The validity of the common shares under Bermuda law has been passed upon for us by Conyers Dill & Pearman, Hamilton, Bermuda.

EXPERTS

The financial statements as of June 14, 2007 and for the period then ended included in this prospectus have been so included in reliance on the report of PricewaterhouseCoopers, independent chartered accountants, given on the authority of said firm as experts in auditing and accounting.

ENFORCEABILITY OF CIVIL LIABILITIES UNDER U.S. FEDERAL SECURITIES LAWS

We are incorporated under the laws of Bermuda and our business is based in Bermuda. In addition, some of our directors and officers may reside outside the United States, and all or a substantial portion of our assets will be and the assets of these persons are, and will continue to be, located in jurisdictions outside the United States.
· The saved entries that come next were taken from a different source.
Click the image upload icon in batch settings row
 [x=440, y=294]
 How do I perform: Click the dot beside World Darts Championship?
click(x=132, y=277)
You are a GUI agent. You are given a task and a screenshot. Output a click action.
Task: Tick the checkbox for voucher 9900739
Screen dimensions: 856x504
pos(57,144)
As such, it may be difficult or impossible for investors to effect service of process within the United States upon us or those persons or to recover against us or them on judgments of U.S. courts, including judgments predicated upon civil liability provisions of the U.S. federal securities laws. Further, no claim may be brought in Bermuda against us or our directors and officers in the first instance for violation of U.S. federal securities laws because these laws have no extraterritorial jurisdiction under Bermuda law and do not have force of law in Bermuda. A Bermuda court may, however, impose civil liability, including the possibility of monetary damages, on us or our directors and officers if the facts alleged in a complaint constitute or give rise to a cause of action under Bermuda law.
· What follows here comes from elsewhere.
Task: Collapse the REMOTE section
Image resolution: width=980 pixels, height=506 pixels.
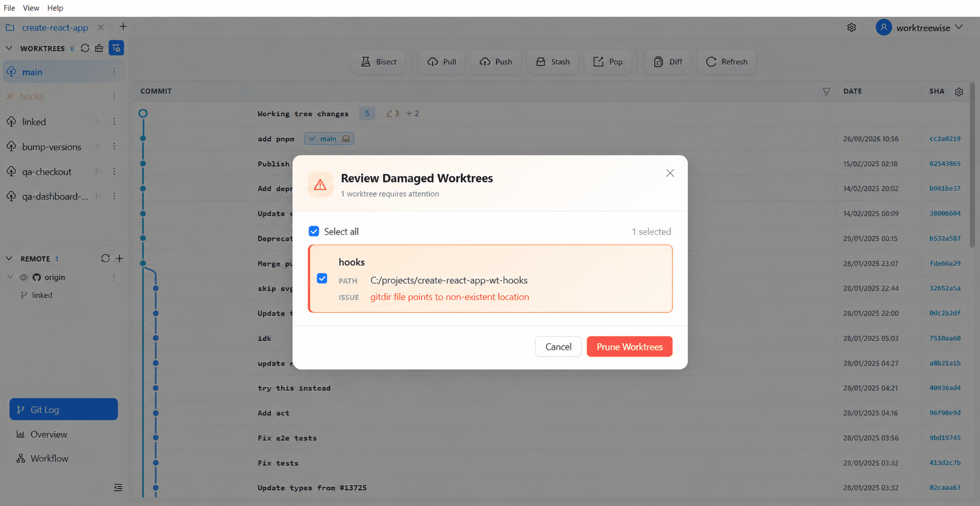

We have been advised by Conyers Dill & Pearman, our Bermuda counsel, that there is no treaty in force between the United States and Bermuda providing for the reciprocal recognition and enforcement of judgments in civil and commercial matters. As a result, whether a United States judgment would be enforceable in Bermuda against us or our directors and officers depends on whether the U.S. court that entered the judgment ris recognized by the Bermuda court as having jurisdiction over us or our directors and officers, as determined by reference to Bermuda conflict of law rules. A judgment debt from a U.S. court that is final and for a sum certain based on U.S. federal securities laws will not be enforceable in Bermuda unless the judgment debtor had submitted to the jurisdiction of the U.S. court, and the issue of submission and jurisdiction is a matter of Bermuda (not U.S.) law.
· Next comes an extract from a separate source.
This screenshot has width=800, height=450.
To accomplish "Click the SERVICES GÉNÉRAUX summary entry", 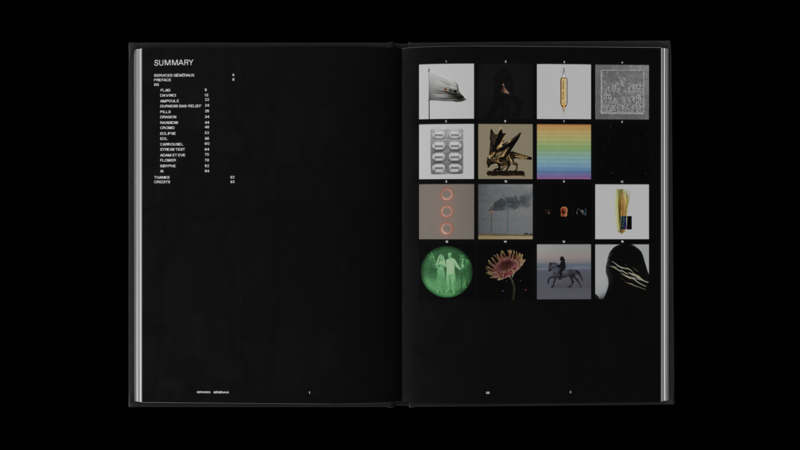I will click(174, 75).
In addition, and irrespective of jurisdictional issues, the Bermuda courts will not enforce a U.S. federal securities law that is either penal or contrary to Bermuda public policy. It is the advice of Conyers Dill & Pearman that an action brought pursuant to a public or penal law, the purpose of which is the enforcement of a sanction, power or right at the instance of the state in its sovereign capacity, will not be entertained by a Bermuda court. Certain remedies available under the laws of U.S. jurisdictions, including certain remedies under U.S. federal securities laws, would not be available under Bermuda law or enforceable in a Bermuda court, as they would be contrary to Bermuda public policy.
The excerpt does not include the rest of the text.